--- PASSAGE TO READ ---
Iamblichus wrote his On the Mysteries in response to a work by Porphyry called Letter to Anebo.63 This work was supposedly directed to Iamblichus, who found in it a number of objectionable positions that he [End Page 498] thought required extensive corrective comment.64On the Mysteries was a defense of the importance of theurgy, even over and above theology. The term theurgy (), meaning "god work," originated with secondcentury Platonists who used it to refer to the "deifying power of Chaldean rituals."65 In his Letter to Anebo, Porphyry asked whether certain rites such as standing on characters could invoke the presence of the gods by constraining them to follow the will of the ritualist. Iamblichus disagreed with this characterization of the way ritual works, maintaining that the gods cannot be constrained, but rather are always predisposed to help those who make use of the connections already built into the fabric of the cosmos between gods and souls, connections that are activated by certain god-given rituals, such as prayers and sacrifices. Iamblichus included traditional religious rituals among these, arguing that they were established and given to human souls by the gods and that these cult practices exemplified divine principles that provided for the deification of the human soul.

--- PROBLEMS AND TASKS ---
A - Summarize the passage on Iamblichus's On the Mysteries in two sentences.
B - Answer these questions from the passage on Iamblichus's On the Mysteries:
(i) What does the term theurgy mean?
(ii) What rite does Porphyry give as an example when asking whether the gods could be constrained?
(iii) Which two rituals are named as examples of god-given rituals?
C - Carry on the passage on Iamblichus's On the Mysteries from its final sentence.

--- DATASET SECTION ---

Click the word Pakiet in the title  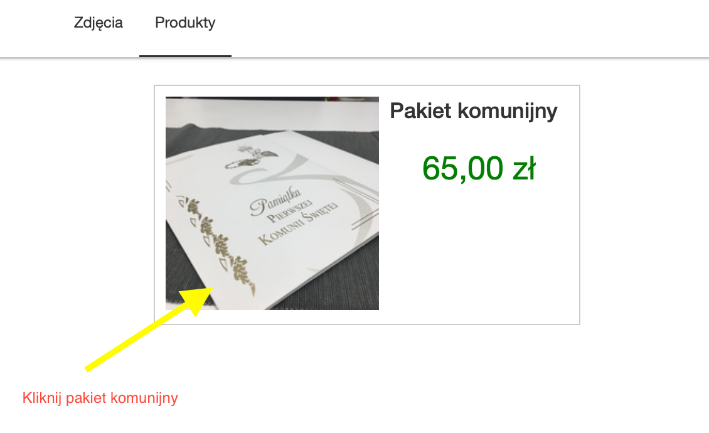click(420, 111)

--- RESPONSES PER TASK ---
A - Iamblichus wrote On the Mysteries in response to Porphyry's Letter to Anebo, defending the importance of theurgy even over and above theology. Where Porphyry asked whether rites could constrain the gods, Iamblichus held that the gods cannot be constrained but are always predisposed to help those who use god-given rituals, including traditional cult practices, that activate connections between gods and souls and provide for the deification of the human soul.

B -
(i) "God work."
(ii) Standing on characters.
(iii) Prayers and sacrifices.

C -
Porphyry did not dismiss the utility of theurgy entirely, but it appears that he wanted to place limits on its effectiveness for returning the soul to its primordial condition or reunifying it with its source. According to Augustine, Porphyry, perhaps in clarifying his position in response to Iamblichus' criticisms, held the view that the spiritual element of the soul could be put into a "proper condition, capable of welcoming spirits and angels, and of seeing gods" by means of theurgy.66 But, according to Augustine, Porphyry limited the effectiveness of these rites and argued that they did not "affect any purification of the intellectual soul which would fit it to see its God and to apprehend the true realities."67 [End Page 499]
Iamblichus's criticisms of Porphyry's questions and positions on the issue of theurgic practices, such as sacrifice, are very pointed. But at stake for Iamblichus was not only the salvation of the philosopher's soul, but also the salvation of all souls. For implicit in Porphyry's view that priests who sacrificed animals were worshipping evil spirits was the corollary that anyone who partook of these sacrifices was also participating in this worship. Furthermore, Iamblichus was also concerned about the place of the philosopher as ritual expert in a changing religious and ideological landscape. Iamblichus's daemonology in On the Mysteries is one place where all of these points of disagreement between the two philosophers are highlighted.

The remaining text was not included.